For corporate leaders, this reframes the AI investment conversation in a useful way. The question is not simply whether AI tools can make an individual venture more efficient. The question is whether AI can lower the threshold for launching ventures to the point where the portfolio becomes materially larger, which changes the expected value calculation even if individual venture success rates remain constant.
Moving From Playbook to Practice
The McKinsey framework is most valuable when read not as a prescriptive checklist but as a set of strategic questions that leaders must work through in the context of their specific organizational capabilities, competitive position, and risk appetite.
Three questions deserve priority attention:
- What can be agentically automated—and what cannot? Which parts of your venture-building process are genuinely amenable to agentic automation, and which depend on relational or contextual judgment that current AI systems cannot reliably replicate? Getting this distinction right is the difference between capturing real productivity gains and creating the appearance of speed while introducing failure modes that are invisible until they become crises.
- Do you have the governance foundation for an AI backbone? Does your organization have the data governance infrastructure required to build the kind of enterprise AI backbone the McKinsey authors describe? If not, what is the realistic timeline and investment required to build it, and who owns that initiative at the senior leadership level?

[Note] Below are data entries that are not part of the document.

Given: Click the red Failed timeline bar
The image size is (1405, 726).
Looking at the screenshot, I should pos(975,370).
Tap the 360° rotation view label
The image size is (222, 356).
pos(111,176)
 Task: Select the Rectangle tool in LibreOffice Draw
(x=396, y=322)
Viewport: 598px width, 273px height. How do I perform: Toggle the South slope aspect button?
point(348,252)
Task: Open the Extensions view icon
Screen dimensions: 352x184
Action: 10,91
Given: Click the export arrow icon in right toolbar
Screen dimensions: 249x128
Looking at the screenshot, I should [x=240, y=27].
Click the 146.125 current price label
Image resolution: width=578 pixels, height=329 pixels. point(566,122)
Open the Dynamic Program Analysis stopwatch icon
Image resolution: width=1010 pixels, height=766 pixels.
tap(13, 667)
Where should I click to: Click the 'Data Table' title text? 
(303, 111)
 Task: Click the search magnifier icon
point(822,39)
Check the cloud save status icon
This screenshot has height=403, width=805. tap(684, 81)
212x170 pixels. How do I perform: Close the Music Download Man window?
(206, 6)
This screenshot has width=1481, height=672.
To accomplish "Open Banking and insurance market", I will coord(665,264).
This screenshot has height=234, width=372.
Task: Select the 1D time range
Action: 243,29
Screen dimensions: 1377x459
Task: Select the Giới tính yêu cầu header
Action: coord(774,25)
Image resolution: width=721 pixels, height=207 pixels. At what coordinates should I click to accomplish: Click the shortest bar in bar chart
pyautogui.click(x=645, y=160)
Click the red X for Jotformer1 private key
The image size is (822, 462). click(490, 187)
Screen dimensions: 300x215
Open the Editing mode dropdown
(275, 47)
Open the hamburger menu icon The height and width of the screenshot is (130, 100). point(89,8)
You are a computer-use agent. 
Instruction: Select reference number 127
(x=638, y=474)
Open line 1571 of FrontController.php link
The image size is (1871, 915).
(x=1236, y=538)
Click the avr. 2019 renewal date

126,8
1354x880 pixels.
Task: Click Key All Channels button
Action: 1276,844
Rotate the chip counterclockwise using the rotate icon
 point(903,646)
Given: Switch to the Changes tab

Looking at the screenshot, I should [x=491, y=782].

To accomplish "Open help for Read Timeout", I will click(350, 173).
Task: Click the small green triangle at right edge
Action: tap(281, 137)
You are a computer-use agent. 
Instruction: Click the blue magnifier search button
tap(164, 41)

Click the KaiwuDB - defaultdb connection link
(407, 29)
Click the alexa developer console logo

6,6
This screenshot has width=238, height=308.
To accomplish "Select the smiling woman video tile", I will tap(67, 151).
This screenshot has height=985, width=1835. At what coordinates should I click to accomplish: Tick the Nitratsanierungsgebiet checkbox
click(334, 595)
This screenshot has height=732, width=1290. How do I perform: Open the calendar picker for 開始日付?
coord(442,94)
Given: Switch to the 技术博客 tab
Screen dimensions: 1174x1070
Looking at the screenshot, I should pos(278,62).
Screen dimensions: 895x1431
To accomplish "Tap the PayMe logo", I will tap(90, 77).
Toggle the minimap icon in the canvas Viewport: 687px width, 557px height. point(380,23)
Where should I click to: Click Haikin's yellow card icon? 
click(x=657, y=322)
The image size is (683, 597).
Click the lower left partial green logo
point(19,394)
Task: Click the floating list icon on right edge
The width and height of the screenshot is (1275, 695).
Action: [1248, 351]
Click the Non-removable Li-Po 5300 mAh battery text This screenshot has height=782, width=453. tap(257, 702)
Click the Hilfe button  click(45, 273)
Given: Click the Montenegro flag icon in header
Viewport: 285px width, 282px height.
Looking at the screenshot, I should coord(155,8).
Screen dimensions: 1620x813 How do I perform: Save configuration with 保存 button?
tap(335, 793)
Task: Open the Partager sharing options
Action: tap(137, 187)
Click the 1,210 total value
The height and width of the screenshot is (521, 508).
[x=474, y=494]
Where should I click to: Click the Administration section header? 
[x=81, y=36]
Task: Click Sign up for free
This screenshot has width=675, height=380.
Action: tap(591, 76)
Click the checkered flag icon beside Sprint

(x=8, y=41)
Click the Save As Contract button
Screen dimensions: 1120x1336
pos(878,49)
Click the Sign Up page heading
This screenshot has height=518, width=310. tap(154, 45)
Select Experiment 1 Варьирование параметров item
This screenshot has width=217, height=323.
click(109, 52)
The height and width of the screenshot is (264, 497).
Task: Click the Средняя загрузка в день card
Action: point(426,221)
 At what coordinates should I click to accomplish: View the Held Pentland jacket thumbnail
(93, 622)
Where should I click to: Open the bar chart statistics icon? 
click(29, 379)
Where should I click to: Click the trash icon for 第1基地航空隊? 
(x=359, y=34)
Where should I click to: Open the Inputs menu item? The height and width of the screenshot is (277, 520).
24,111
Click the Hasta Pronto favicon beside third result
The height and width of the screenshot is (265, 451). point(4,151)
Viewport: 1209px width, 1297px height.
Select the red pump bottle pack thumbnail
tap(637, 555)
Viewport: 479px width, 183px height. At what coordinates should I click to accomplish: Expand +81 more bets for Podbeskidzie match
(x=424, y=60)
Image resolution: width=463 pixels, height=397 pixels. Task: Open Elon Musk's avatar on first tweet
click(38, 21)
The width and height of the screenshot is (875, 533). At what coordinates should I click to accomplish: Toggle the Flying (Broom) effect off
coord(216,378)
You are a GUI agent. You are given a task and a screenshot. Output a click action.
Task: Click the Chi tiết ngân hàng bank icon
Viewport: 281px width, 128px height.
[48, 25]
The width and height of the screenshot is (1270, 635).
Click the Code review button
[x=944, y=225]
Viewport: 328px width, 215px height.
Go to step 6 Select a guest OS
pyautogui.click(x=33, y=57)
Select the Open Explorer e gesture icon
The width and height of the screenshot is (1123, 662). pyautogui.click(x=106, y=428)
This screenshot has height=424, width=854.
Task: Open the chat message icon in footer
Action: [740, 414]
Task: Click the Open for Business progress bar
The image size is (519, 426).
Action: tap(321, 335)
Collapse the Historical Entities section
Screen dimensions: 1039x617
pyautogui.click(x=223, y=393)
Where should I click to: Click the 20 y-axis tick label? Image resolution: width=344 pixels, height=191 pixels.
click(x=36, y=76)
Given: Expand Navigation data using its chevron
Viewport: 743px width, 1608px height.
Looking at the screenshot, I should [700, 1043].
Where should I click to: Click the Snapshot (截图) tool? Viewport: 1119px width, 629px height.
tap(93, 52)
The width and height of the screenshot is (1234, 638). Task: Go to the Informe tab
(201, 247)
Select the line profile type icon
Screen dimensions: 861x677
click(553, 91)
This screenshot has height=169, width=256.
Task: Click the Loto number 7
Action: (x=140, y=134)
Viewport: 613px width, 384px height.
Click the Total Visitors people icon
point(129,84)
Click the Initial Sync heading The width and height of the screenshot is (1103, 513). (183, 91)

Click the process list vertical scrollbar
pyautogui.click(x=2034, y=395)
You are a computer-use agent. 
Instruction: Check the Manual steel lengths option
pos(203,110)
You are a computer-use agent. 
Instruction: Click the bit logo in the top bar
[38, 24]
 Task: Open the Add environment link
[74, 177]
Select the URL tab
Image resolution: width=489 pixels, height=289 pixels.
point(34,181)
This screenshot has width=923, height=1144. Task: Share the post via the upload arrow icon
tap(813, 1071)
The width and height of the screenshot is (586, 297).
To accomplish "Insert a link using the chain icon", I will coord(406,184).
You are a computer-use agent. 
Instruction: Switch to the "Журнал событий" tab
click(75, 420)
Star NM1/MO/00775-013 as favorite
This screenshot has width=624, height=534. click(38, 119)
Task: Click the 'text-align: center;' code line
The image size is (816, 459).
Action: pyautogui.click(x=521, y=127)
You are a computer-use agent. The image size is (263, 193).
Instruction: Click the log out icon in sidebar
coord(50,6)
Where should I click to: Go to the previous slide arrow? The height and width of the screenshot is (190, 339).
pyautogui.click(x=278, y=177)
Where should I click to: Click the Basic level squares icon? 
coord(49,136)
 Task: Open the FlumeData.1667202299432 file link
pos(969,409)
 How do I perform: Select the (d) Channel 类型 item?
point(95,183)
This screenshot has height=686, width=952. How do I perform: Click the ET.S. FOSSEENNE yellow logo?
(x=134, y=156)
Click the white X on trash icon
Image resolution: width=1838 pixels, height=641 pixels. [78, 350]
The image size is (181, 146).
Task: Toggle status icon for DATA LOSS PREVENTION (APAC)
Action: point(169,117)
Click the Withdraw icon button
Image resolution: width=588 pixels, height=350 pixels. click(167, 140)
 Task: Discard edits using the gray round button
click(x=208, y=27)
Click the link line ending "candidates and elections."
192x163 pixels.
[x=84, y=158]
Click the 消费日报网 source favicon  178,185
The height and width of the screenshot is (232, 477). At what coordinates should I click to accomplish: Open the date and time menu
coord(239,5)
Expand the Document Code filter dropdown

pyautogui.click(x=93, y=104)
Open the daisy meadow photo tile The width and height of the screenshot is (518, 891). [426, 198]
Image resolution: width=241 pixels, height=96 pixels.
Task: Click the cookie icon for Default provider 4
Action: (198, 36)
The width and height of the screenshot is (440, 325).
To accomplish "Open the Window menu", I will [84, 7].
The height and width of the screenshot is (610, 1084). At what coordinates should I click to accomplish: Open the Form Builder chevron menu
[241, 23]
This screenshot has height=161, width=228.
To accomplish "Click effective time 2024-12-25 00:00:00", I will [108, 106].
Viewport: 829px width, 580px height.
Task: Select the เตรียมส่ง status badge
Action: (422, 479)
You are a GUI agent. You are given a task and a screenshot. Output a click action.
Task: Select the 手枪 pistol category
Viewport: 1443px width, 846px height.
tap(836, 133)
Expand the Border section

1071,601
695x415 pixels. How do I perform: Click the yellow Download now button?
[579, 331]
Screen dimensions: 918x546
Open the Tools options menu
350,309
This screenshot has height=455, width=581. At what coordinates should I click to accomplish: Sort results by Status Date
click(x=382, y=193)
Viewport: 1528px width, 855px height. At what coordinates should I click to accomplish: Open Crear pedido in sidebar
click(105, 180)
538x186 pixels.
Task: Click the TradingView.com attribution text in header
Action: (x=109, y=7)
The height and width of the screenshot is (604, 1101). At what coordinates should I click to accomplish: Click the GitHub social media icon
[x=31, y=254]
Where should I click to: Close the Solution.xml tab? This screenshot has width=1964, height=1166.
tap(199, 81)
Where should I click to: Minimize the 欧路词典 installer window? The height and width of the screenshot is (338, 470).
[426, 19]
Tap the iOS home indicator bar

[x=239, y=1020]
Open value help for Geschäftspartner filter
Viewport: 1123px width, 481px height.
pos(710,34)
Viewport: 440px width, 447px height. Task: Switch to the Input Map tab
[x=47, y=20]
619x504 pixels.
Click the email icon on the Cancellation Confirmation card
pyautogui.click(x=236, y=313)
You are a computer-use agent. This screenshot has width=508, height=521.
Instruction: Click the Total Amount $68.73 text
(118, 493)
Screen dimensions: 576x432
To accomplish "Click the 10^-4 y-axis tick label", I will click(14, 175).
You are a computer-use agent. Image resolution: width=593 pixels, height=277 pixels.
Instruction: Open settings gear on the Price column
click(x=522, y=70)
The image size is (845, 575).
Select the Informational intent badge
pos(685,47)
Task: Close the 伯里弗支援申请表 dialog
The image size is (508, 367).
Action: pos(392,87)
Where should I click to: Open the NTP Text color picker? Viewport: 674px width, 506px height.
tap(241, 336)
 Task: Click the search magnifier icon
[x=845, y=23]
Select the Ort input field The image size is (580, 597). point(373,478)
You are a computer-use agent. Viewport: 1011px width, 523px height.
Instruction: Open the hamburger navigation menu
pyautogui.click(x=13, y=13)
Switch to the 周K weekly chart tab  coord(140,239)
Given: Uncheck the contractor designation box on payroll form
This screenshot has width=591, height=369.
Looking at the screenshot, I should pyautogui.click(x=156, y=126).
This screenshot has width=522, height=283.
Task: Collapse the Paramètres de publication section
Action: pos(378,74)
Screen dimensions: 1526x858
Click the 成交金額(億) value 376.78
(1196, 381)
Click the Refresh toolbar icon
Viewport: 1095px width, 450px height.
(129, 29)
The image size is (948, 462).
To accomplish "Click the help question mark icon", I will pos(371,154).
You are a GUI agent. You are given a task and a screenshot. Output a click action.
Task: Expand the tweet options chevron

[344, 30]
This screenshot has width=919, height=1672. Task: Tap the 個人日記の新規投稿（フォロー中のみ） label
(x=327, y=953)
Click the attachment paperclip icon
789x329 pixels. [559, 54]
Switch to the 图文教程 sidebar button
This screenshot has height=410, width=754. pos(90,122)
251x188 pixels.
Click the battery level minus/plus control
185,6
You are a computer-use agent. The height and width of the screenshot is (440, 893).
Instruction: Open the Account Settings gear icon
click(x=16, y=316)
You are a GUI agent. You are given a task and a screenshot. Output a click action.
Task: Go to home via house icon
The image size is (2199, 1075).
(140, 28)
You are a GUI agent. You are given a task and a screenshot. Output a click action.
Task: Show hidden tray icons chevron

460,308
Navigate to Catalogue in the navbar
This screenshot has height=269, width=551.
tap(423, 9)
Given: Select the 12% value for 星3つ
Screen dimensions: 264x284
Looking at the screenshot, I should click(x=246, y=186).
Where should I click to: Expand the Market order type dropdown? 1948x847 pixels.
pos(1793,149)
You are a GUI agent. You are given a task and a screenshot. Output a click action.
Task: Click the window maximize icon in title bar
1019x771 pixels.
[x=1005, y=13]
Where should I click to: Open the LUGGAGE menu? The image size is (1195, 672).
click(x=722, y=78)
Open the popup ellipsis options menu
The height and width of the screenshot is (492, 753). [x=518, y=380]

- How are you sustaining human expertise? How are you investing in the human expertise development that your AI systems depend on? The agentification of expertise is only as durable as the human capability it is built on. Organizations that treat talent development as something that AI makes less necessary rather than more important are building on a foundation that will erode over time.
The McKinsey team is right that the operating system of venture building has changed. Leaders who engage seriously with that change—who are willing to reset expectations, build enabling infrastructure, and redesign teams around human-agent collaboration—will find themselves operating with genuinely different economics than competitors who approach AI as an efficiency tool bolted onto existing processes. The opportunity is real. Capturing it requires clear thinking, organizational commitment, and the willingness to move before the path is fully visible.